For more information on ElastiCache resources you can tag, see Resources you can tag.

  • Creating a serverless cache using tags

    aws elasticache create-serverless-cache \ --serverless-cache-name CacheName \ --engine memcached --tags Key="Cost Center", Value="1110001" Key="project",Value="XYZ"
  • Adding tags to a serverless cache

    aws elasticache add-tags-to-resource \ --resource-name arn:aws:elasticache:us-east-1:111111222233:serverlesscache:my-cache \ --tags Key="project",Value="XYZ" Key="Elasticache",Value="Service"
  • Creating a Cache Cluster using tags.

    aws elasticache create-cache-cluster \ --cluster-id testing-tags \ --cluster-description cluster-test \ --cache-subnet-group-name test \ --cache-node-type cache.t2.micro \ --engine memcached \ --tags Key="project",Value="XYZ" Key="Elasticache",Value="Service"
  1. Allowing AddTagsToResource action to a cluster only if the cluster has the tag Project=XYZ.

    { "Version": "2012-10-17", "Statement": [ { "Effect": "Allow", "Action": "elasticache:AddTagsToResource", "Resource": [ "arn:aws:elasticache:*:*:cluster:*" ], "Condition": { "StringEquals": { "aws:ResourceTag/Project": "XYZ" } } } ] }
  2. Allowing to RemoveTagsFromResource action from a replication group if it contains the tags Project and Service and keys are different from Project and Service.

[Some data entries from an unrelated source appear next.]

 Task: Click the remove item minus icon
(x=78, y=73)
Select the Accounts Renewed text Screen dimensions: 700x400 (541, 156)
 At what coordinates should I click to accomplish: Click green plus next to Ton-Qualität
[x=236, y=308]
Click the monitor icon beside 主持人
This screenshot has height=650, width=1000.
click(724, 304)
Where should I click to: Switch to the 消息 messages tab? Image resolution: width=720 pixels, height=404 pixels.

    { "Version": "2012-10-17", "Statement": [ { "Effect": "Allow", "Action": "elasticache:RemoveTagsFromResource", "Resource": [ "arn:aws:elasticache:*:*:replicationgroup:*" ], "Condition": { "StringEquals": { "aws:ResourceTag/Service": "Elasticache", "aws:ResourceTag/Project": "XYZ" }, "ForAnyValue:StringNotEqualsIgnoreCase": { "aws:TagKeys": [ "Project", "Service" ] } } } ] }
  3. Allowing AddTagsToResource to any resource only if tags are different from Project and Service.

    { "Version": "2012-10-17", "Statement": [ { "Effect": "Allow", "Action": "elasticache:AddTagsToResource", "Resource": [ "arn:aws:elasticache:*:*:*:*" ], "Condition": { "ForAnyValue:StringNotEqualsIgnoreCase": { "aws:TagKeys": [ "Service", "Project" ] } } } ] }
  4. Denying CreateCacheCluster action if the request tag Project is missing or is not equal to Dev, QA or Prod.

    { "Version": "2012-10-17", "Statement": [ { "Effect": "Allow", "Action": [ "elasticache:CreateCacheCluster" ], "Resource": [ "arn:aws:elasticache:*:*:parametergroup:*", "arn:aws:elasticache:*:*:subnetgroup:*", "arn:aws:elasticache:*:*:securitygroup:*", "arn:aws:elasticache:*:*:replicationgroup:*" ] }, { "Effect": "Deny", "Action": [ "elasticache:CreateCacheCluster" ], "Resource": [ "arn:aws:elasticache:*:*:cluster:*" ], "Condition": { "Null": { "aws:RequestTag/Project": "true" } } }, { "Effect": "Allow", "Action": [ "elasticache:CreateCacheCluster", "elasticache:AddTagsToResource" ], "Resource": "arn:aws:elasticache:*:*:cluster:*", "Condition": { "StringEquals": { "aws:RequestTag/Project": [ "Dev", "Prod", "QA" ] } } } ] }

For related information on condition keys, see Using condition keys.